* **WRITTEN INSTRUCTION**: Can you turn the material, from its first line up to and including the line with "Sign in (732, 18)", into a Markdown table with the columns No. and Entry, numbering each line and leaving out blank lines?

[Stored items]
%%
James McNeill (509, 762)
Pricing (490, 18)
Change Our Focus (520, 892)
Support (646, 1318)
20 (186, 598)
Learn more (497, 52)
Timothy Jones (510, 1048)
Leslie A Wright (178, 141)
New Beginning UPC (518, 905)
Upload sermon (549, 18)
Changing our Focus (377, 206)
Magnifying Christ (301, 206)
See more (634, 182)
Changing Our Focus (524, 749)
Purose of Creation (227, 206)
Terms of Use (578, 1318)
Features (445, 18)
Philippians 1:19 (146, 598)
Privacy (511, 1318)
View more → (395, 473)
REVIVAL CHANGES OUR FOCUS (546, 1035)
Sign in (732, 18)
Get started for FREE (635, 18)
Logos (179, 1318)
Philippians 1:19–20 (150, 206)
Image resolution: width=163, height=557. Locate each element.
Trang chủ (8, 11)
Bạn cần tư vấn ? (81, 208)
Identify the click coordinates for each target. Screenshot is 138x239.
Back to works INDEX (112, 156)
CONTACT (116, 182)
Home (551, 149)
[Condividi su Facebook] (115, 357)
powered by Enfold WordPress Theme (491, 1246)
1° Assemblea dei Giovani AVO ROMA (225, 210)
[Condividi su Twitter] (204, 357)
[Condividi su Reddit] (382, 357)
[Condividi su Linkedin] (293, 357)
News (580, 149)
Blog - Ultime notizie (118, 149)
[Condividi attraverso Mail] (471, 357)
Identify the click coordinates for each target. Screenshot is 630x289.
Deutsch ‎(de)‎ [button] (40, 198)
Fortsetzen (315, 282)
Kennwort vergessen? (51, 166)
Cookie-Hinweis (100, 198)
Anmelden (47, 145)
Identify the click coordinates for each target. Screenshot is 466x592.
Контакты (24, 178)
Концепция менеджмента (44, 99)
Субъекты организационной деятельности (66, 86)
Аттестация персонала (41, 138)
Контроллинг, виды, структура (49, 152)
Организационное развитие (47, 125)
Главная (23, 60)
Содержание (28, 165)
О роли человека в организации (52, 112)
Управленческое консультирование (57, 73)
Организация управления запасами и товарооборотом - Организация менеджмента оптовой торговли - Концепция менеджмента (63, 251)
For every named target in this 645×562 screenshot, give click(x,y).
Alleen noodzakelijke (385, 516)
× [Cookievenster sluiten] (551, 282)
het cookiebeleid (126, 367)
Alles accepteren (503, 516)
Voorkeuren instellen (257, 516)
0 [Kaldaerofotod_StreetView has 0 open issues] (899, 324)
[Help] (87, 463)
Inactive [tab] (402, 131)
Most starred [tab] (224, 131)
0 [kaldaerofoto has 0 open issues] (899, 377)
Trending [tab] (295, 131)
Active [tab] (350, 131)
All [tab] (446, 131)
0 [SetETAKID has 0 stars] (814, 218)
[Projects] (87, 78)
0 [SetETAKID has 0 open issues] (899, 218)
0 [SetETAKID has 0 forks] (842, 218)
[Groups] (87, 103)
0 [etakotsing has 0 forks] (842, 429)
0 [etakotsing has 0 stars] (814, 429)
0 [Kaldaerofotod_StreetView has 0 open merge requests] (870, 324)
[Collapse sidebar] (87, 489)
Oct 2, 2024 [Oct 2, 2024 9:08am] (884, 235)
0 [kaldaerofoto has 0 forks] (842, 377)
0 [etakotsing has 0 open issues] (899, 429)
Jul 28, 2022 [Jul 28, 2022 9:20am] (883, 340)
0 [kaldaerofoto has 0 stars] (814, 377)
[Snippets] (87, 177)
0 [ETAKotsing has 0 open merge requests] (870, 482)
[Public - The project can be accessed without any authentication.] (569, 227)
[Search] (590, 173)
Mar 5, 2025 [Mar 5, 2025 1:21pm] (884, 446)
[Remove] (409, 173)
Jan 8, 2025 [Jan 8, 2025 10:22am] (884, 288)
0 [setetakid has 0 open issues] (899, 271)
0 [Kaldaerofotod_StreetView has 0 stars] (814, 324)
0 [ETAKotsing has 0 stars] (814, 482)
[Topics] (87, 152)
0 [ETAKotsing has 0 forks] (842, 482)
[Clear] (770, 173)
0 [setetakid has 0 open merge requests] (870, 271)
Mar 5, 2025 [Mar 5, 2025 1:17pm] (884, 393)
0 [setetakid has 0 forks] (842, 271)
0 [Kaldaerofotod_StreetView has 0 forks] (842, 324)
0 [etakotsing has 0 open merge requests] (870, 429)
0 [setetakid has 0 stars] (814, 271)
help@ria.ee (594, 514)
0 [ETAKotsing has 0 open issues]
%%
* **RESPONSE TO THIS TASK**:
| No. | Entry |
|---|---|
| 1 | James McNeill (509, 762) |
| 2 | Pricing (490, 18) |
| 3 | Change Our Focus (520, 892) |
| 4 | Support (646, 1318) |
| 5 | 20 (186, 598) |
| 6 | Learn more (497, 52) |
| 7 | Timothy Jones (510, 1048) |
| 8 | Leslie A Wright (178, 141) |
| 9 | New Beginning UPC (518, 905) |
| 10 | Upload sermon (549, 18) |
| 11 | Changing our Focus (377, 206) |
| 12 | Magnifying Christ (301, 206) |
| 13 | See more (634, 182) |
| 14 | Changing Our Focus (524, 749) |
| 15 | Purose of Creation (227, 206) |
| 16 | Terms of Use (578, 1318) |
| 17 | Features (445, 18) |
| 18 | Philippians 1:19 (146, 598) |
| 19 | Privacy (511, 1318) |
| 20 | View more → (395, 473) |
| 21 | REVIVAL CHANGES OUR FOCUS (546, 1035) |
| 22 | Sign in (732, 18) |